Re: [PATCH v2 01/14] mm: pgtable: introduce pte_offset_map_{ro|rw}_nolock()

Qi Zheng <zhengqi.arch@xxxxxxxxxxxxx> · Tue, 27 Aug 2024 12:33:53 +0800

Hi David,

On 2024/8/26 23:21, David Hildenbrand wrote:
On 22.08.24 09:13, Qi Zheng wrote:
Currently, the usage of pte_offset_map_nolock() can be divided into the
following two cases:

1) After acquiring PTL, only read-only operations are performed on the 
PTE
    page. In this case, the RCU lock in pte_offset_map_nolock() will 
ensure
    that the PTE page will not be freed, and there is no need to worry
    about whether the pmd entry is modified.

There is also the usage where we don't grab the PTL at all, and only do 
a racy (read-only) lookup.

IIUC, pte_offset_map() should be used instead of pte_offset_map_nolock()
in this case.



2) After acquiring PTL, the pte or pmd entries may be modified. At this
    time, we need to ensure that the pmd entry has not been modified
    concurrently.

To more clearing distinguish between these two cases, this commit
introduces two new helper functions to replace pte_offset_map_nolock().
For 1), just rename it to pte_offset_map_ro_nolock(). For 2), in addition
to changing the name to pte_offset_map_rw_nolock(), it also outputs the
pmdval when successful. This can help the caller recheck *pmd once the 
PTL
is taken. In some cases, that is, either the mmap_lock for write, or
pte_same() check on contents, is also enough to ensure that the pmd entry
is stable. But in order to prevent the interface from being abused, we
choose to pass in a dummy local variable instead of NULL.

Subsequent commits will convert pte_offset_map_nolock() into the above
two functions one by one, and finally completely delete it.

Signed-off-by: Qi Zheng <zhengqi.arch@xxxxxxxxxxxxx>
---
  Documentation/mm/split_page_table_lock.rst |  7 ++++
  include/linux/mm.h                         |  5 +++
  mm/pgtable-generic.c                       | 43 ++++++++++++++++++++++
  3 files changed, 55 insertions(+)

diff --git a/Documentation/mm/split_page_table_lock.rst 
b/Documentation/mm/split_page_table_lock.rst
index e4f6972eb6c04..08d0e706a32db 100644
--- a/Documentation/mm/split_page_table_lock.rst
+++ b/Documentation/mm/split_page_table_lock.rst
@@ -19,6 +19,13 @@ There are helpers to lock/unlock a table and other 
accessor functions:
   - pte_offset_map_nolock()
      maps PTE, returns pointer to PTE with pointer to its PTE table
      lock (not taken), or returns NULL if no PTE table;

What will happen to pte_offset_map_nolock() after this series?

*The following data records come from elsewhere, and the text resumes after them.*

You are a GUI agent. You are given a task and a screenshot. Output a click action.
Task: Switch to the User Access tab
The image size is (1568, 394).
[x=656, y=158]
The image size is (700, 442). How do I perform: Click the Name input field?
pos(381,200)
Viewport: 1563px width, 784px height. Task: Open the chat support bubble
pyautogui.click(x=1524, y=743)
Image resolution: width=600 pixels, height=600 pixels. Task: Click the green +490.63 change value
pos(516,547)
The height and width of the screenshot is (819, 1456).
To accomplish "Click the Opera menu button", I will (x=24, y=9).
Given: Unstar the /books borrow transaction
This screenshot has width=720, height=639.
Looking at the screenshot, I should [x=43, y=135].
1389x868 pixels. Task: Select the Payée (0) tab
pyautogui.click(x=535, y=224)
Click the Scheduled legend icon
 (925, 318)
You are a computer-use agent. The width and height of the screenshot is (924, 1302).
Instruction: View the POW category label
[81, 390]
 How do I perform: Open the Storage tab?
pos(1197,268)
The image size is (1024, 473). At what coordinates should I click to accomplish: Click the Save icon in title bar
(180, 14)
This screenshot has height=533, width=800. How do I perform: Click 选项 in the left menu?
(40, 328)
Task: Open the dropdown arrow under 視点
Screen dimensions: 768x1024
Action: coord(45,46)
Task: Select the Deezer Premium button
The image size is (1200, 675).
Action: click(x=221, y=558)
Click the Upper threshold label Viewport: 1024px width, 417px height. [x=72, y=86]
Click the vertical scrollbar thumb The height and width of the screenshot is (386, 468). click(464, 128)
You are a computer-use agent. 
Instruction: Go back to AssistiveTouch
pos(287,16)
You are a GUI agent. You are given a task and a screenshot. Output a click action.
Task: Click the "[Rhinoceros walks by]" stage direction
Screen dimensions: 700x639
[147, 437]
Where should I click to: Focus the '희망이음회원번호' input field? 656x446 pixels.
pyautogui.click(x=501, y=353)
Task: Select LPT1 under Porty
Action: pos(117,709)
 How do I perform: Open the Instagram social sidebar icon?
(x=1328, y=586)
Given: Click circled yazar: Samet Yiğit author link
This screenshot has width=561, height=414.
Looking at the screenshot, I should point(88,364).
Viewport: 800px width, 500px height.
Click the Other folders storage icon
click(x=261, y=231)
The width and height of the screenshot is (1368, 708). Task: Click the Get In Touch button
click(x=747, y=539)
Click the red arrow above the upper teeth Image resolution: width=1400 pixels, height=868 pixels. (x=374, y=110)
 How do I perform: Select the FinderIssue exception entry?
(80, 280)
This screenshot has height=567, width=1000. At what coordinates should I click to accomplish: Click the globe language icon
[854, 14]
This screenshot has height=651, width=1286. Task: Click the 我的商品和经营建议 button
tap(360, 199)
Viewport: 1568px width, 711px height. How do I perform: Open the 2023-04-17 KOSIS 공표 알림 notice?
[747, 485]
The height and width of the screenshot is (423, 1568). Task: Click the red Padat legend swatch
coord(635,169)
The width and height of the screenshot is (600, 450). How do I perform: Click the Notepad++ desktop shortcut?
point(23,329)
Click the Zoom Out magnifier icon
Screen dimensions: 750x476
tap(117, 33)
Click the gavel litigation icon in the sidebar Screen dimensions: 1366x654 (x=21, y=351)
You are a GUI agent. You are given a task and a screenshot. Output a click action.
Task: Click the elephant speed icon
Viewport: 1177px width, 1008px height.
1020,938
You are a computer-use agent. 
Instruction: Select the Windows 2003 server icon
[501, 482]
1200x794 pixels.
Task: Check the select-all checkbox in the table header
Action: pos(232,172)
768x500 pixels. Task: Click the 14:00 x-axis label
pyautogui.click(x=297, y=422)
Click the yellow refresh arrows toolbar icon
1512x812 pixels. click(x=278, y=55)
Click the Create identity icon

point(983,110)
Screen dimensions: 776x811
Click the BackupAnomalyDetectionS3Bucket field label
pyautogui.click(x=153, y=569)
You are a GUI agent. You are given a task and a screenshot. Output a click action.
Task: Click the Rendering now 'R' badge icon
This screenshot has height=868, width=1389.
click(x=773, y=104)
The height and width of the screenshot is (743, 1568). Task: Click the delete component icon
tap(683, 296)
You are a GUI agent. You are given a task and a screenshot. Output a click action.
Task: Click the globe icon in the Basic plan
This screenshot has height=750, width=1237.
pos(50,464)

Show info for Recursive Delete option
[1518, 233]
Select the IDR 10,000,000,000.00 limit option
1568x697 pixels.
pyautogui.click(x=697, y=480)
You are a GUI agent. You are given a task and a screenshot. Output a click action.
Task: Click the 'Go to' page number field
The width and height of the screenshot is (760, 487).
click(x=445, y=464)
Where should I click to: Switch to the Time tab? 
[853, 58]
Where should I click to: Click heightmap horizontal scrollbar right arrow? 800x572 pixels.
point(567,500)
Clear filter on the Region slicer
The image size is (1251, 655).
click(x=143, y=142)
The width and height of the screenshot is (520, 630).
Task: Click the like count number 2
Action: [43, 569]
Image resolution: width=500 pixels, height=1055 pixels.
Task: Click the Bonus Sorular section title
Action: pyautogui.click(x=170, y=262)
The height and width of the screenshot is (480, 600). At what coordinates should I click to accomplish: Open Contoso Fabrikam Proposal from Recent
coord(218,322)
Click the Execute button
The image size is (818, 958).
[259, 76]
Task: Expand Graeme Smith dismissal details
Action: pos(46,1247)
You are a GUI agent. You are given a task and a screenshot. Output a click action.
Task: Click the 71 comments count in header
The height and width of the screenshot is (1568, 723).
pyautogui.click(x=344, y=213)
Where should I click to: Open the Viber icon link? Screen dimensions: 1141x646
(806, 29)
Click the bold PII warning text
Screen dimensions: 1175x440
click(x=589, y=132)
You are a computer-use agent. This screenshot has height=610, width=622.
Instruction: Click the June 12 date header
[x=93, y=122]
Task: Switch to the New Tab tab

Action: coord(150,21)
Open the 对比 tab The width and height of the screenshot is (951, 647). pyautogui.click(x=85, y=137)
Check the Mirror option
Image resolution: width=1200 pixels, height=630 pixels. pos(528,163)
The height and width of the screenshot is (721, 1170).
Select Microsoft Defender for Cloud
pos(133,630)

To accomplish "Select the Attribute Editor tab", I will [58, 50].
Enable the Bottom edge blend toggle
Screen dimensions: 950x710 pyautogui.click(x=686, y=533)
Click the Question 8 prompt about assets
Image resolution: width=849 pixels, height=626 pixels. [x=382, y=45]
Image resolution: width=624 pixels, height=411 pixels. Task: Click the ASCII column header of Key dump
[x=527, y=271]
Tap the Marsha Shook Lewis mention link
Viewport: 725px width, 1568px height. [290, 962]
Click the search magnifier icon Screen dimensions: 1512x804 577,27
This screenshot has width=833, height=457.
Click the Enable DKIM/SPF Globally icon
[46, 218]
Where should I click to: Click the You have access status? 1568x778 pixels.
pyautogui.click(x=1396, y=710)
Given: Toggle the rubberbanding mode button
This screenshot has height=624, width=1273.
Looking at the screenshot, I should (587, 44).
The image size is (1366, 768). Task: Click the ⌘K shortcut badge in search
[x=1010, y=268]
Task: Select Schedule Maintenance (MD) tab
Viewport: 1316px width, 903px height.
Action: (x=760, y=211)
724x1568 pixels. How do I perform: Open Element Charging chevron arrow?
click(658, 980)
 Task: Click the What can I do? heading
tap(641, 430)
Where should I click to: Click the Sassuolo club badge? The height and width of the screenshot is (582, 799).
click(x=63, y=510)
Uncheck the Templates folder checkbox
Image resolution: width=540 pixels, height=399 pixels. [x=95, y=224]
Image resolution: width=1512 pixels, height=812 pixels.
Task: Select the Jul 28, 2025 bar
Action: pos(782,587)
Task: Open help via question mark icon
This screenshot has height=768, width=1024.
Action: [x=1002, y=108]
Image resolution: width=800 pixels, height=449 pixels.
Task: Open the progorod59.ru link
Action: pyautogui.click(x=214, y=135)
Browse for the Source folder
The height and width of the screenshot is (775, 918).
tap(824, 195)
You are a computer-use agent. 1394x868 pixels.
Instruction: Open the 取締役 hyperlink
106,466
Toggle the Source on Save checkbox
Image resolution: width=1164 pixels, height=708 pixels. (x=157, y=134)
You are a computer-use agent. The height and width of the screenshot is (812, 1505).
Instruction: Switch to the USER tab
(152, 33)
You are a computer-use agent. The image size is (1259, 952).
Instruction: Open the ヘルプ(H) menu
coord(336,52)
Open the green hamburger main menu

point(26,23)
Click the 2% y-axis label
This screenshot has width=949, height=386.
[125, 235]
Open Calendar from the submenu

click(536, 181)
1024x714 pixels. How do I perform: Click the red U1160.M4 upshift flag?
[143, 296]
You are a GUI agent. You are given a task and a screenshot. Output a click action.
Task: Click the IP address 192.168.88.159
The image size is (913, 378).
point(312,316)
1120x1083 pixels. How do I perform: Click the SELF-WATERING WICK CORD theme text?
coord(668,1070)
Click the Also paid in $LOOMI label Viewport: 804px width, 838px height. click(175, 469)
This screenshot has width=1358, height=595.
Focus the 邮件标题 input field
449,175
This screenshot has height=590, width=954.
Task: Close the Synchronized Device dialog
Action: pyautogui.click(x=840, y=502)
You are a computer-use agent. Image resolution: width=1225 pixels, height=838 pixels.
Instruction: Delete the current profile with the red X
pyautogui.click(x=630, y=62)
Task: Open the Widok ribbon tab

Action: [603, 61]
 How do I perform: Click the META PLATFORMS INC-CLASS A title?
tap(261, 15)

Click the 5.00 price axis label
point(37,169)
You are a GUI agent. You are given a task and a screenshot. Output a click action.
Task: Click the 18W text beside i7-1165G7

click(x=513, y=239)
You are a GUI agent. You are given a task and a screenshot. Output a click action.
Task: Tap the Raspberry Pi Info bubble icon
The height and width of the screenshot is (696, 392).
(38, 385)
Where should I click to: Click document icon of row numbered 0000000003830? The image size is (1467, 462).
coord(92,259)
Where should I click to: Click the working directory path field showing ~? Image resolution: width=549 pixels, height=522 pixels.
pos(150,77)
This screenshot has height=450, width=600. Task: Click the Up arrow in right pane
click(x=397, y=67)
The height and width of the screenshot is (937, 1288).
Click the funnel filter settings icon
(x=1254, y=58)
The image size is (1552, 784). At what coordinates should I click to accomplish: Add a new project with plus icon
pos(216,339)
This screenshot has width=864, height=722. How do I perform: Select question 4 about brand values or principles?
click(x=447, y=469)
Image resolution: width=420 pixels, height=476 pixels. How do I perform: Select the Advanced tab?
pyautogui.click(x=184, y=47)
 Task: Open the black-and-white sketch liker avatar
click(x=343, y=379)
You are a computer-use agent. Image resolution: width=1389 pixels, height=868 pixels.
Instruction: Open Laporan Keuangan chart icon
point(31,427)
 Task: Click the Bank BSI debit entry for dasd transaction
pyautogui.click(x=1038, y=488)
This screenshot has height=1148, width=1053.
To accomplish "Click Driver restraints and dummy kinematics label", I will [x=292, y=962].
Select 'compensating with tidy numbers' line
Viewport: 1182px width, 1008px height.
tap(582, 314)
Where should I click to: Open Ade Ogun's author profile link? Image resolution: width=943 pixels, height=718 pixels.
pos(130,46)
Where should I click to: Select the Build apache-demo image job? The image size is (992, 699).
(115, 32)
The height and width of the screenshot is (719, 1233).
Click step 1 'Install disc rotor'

Does it 
still exist or will it become an internal helper?

I choose to remove it completely in [PATCH v2 13/14].


+ - pte_offset_map_ro_nolock()
+    maps PTE, returns pointer to PTE with pointer to its PTE table
+    lock (not taken), or returns NULL if no PTE table;
+ - pte_offset_map_rw_nolock()
+    maps PTE, returns pointer to PTE with pointer to its PTE table
+    lock (not taken) and the value of its pmd entry, or returns NULL
+    if no PTE table;

[...]

+pte_t *pte_offset_map_rw_nolock(struct mm_struct *mm, pmd_t *pmd,
+                unsigned long addr, pmd_t *pmdvalp,
+                spinlock_t **ptlp)
+{
+    pmd_t pmdval;
+    pte_t *pte;
+
+    BUG_ON(!pmdvalp);

As raised, no BUG_ON please. VM_WARN_ON_ONCE() is helpful during early 
testing and should catch these kind of things.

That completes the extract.